知財、IT産業、ネット、放送、買ったもの、ライフハックなど、コデラの気になるところを語ります。


6月14日、AWSがAIスキルを持つ人材育成について新しいプログラムを立ち上げるということで、記者説明会を開催した。その中で、説明会では抜粋しか述べられなかったが、今後のAI活用についてアジア太平洋地域各国の雇用者と労働者を対象としたアンケート調査の結果も報告された。今回はこの調査をベースに、アジア地域での今後のAI活用と、その中での日本の立ち位置を考えてみたい。

今回の調査は、AWSとコンサルディング会社Access Partnershipが共同で行なったものである。実際の調査は昨年10月から11月に行なわれたもので、もう半年以上が経過している。AIの世界は半年経てばかなり状況が変わるものだが、意識調査として参考にはなるだろう。

調査対象としては、雇用者の国と地域はほぼ均等に割り振られており、分野としては金融、ICT、行政サービス、製造業で過半数を占めるが、分類できないその他が30%と、かなり多くの分野を網羅したものと思われる。

**雇用主調査回答者プロフィール**(”2024 AI Skill Report 加速するAI活用 AIスキルに関するアジア太平洋地域の雇用主 および労働者の意識調査”より引用。以下の資料も同様)

労働者側についても国の割合は同じで、技術専門職、技術専門職以外の技術職、非技術職でほぼ1/3ずつとなっている。技術専門職以外の技術職ってなんやねんという話になるだろうが、説明によればカスタマーサポート担当者、テクノロジーマーケティング担当者、開発チームと他部門との連携を図るプロダクトマネージャー等ということである。また非技術職も完全に肉体労働者というわけではなく、事務員や管理スタッフ、カスタマーサービス担当者等が該当するという。

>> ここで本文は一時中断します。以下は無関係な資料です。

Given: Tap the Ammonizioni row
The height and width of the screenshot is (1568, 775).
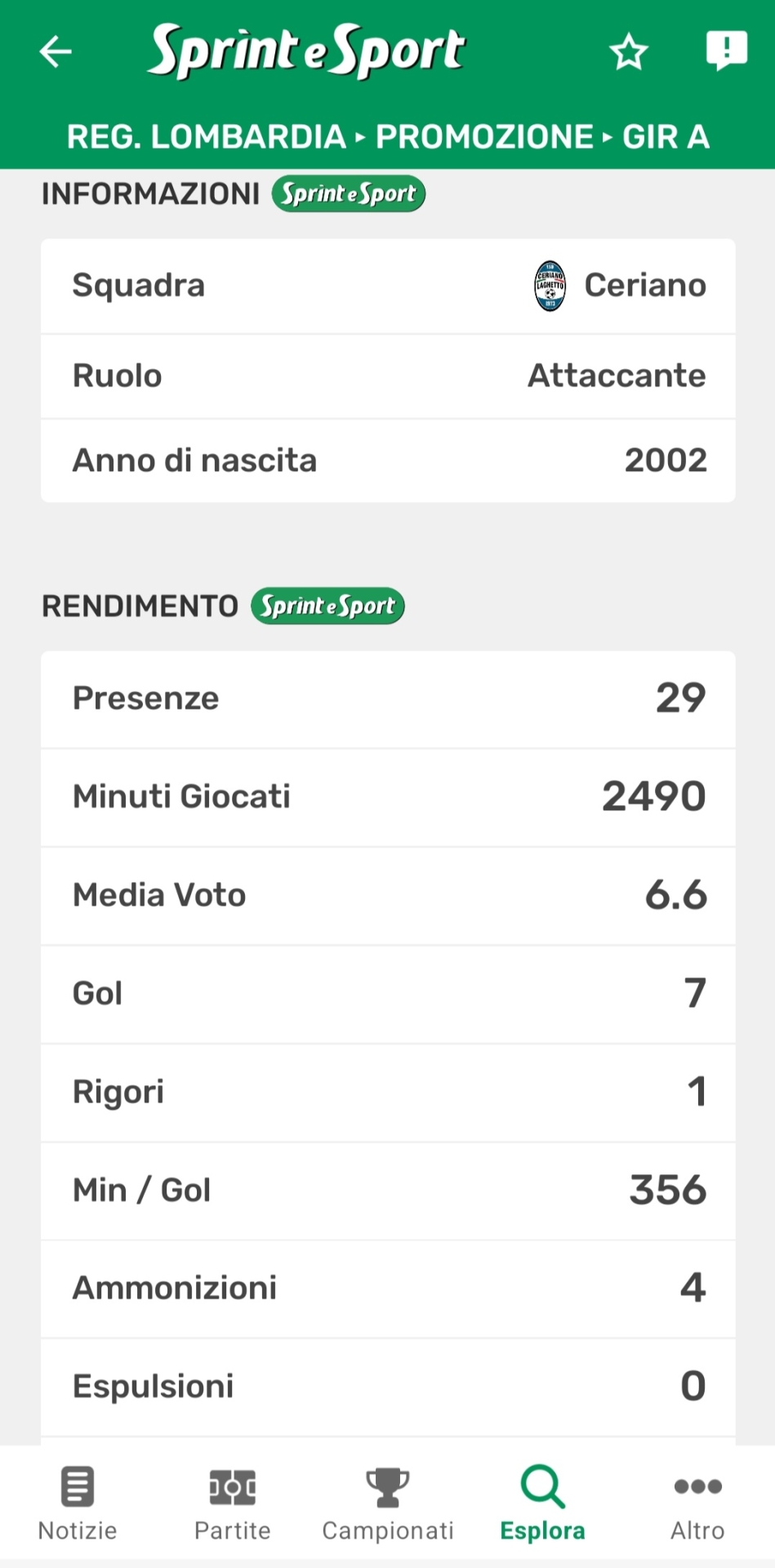Looking at the screenshot, I should [388, 1288].
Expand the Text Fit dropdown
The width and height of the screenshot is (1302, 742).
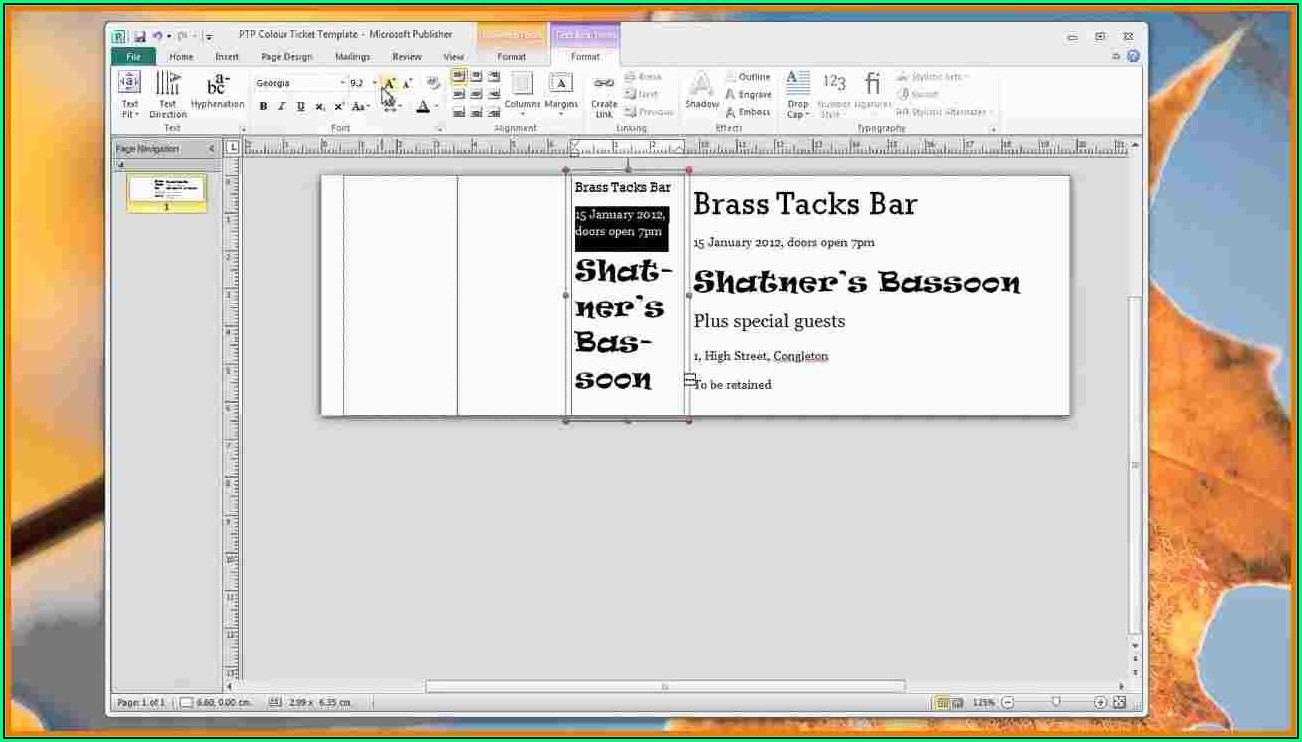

年齢層は25歳から54歳までをバリューゾーンとしており、ほぼ労働者の中心年齢となっている。

労働者調査回答者プロフィール

■AIに対する期待度  

まず労働者側の意識からまとめてみる。今後5年以内に生成AIの利用が大幅に拡大すると考えられる労働者の割合では、どの国でも技術専門職、専門職以外の技術職、非技術職の順で期待度が高いことが見て取れる。

2028年までに生成AIの利用が”大幅に”拡大すると考える労働者の割合 職種別

![](https://aws-website-fridaylunchbuffet-hos6w.s3.amazonaws.com/img/ml244/cap008.jpg)

日本と韓国で割合が低くなっているのは、すでにかなりの業務がIT化されており、カスタムツールやオリジナルのアプリもそこそこある中、そこにAIが入ることでどうなるのか、うまくイメージができていないのだろう。

AIスキル習得によるキャリアアアップを考えている労働者の割合を世代別に見ると、Z世代からミレニアル世代にかけて非常に意欲的である一方で、ベビーブーム時代と言われる、団塊ジュニア世代でも7割弱が意欲的だ。そこには「いやーパソコン苦手でねぇ…」という姿はない。

AIスキル習得によるキャリアアップに対する世代別関心度

また生産性が向上するであろうと見ている割合は、国によって多少バラツキはあるものの、平均では50%と、かなりの向上が見込めるだろうと労働者は思っている。この割合は今後の話で重要になるので、ご記憶願いたい。